Misinterpretation of ¹⁸F-FDG Studies in Oncology

TO THE EDITOR: The survey finding by Karantanis et al. (1) of perceived greater “overinterpretation” than “underintepretation” of ¹⁸F-FDG PET/CT studies in oncology on the part of referring physicians is supported by data from a prior report in The Journal of Nuclear Medicine by Biggi et al. (2). This work showed a better failure-free survival (FFS) rate in patients with Hodgkin disease and positive interim PET scans interpreted locally than in patients judged to have positive scans by a central reading group. The FFS rates for patients with negative scans were identical between local and central interpreters. Therefore, the discrepancy in the FFS rates in patients with positive interim scans can be accounted for only by overinterpretation, that is, false-positive interpretations, on the part of the local interpreters.

In fairness to local interpreters, there is more pressure on them clinically than on central interpreters whose opinions are not used in caring for the patients. There is arguably more pressure when it is known that a result will be used to guide further decisions on treatment.

My own impression of this is that because of the relative consequences, many interpreting physicians are more worried about missing a cancer than having a false-positive result. A missed cancer can progress to the detriment of the patient and with liability risk to the interpreting physician, whereas overcalls are often never discovered because therapy goes forward with apparent success and everyone is happy. From this standpoint, the data from Biggi et al. are unique and eye-opening because outcomes were tracked over time, revealing the impact of overinterpretation, which does not come without medical and financial costs. If we are to use the results of PET/CT in oncology to guide risk-adapted therapy, the interpretations must be accurate.

In the context of international telemedicine, we have seen a similar phenomenon with pathology interpretations. In one case of a lesion falsely diagnosed as cancer, we asked the originating pathologist about his interpretation. He was quite candid and said the patient was a VIP. He was not sure of the diagnosis and had no local expert to consult. He reasoned that if he called the lesion benign, and it turned out to be cancer, his position would be in jeopardy. On the other hand, if he called the lesion cancer, the treatment was certain to be successful and all parties would be satisfied with the outcome.

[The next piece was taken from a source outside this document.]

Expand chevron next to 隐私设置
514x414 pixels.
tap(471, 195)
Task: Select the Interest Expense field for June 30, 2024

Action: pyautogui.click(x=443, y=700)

Equally interesting is the observation of Hicks (3) in the accompanying perspective. Hicks notes that he has seen cases in which he has made a positive finding only to be overruled by a negative biopsy result but with disease becoming manifest later in the same area. He posits the likelihood of pathologic sampling errors but with the surgeon left thinking the PET scan was a false-positive.

An article by Haseebuddin (4) in the same issue of JNM as Biggi’s report sheds important light on Hick’s observation. Haseebuddin’s work provides data on FFS in patients with prostate cancer studied with ¹¹C-acetate for lymph node staging. Patients with “false-positive” PET scans demonstrated higher rates of failure than those judged to have had true-negative scans. Again, having outcome data is pivotal in considering the possible explanations. It is most likely that the discrepancy in FFS rates between true-negative and false-positive PET scans is due to surgical or pathology sampling errors—disease was present but missed on biopsy. However, another intriguing possibility is that PET scans with various agents might actually become positive before histopathologic criteria for cancer are met. Since we have always taken histopathology as the gold standard, this possibility has not been substantively considered or studied.

Perhaps it is time to challenge the gold standard.

• © 2015 by the Society of Nuclear Medicine and Molecular Imaging, Inc.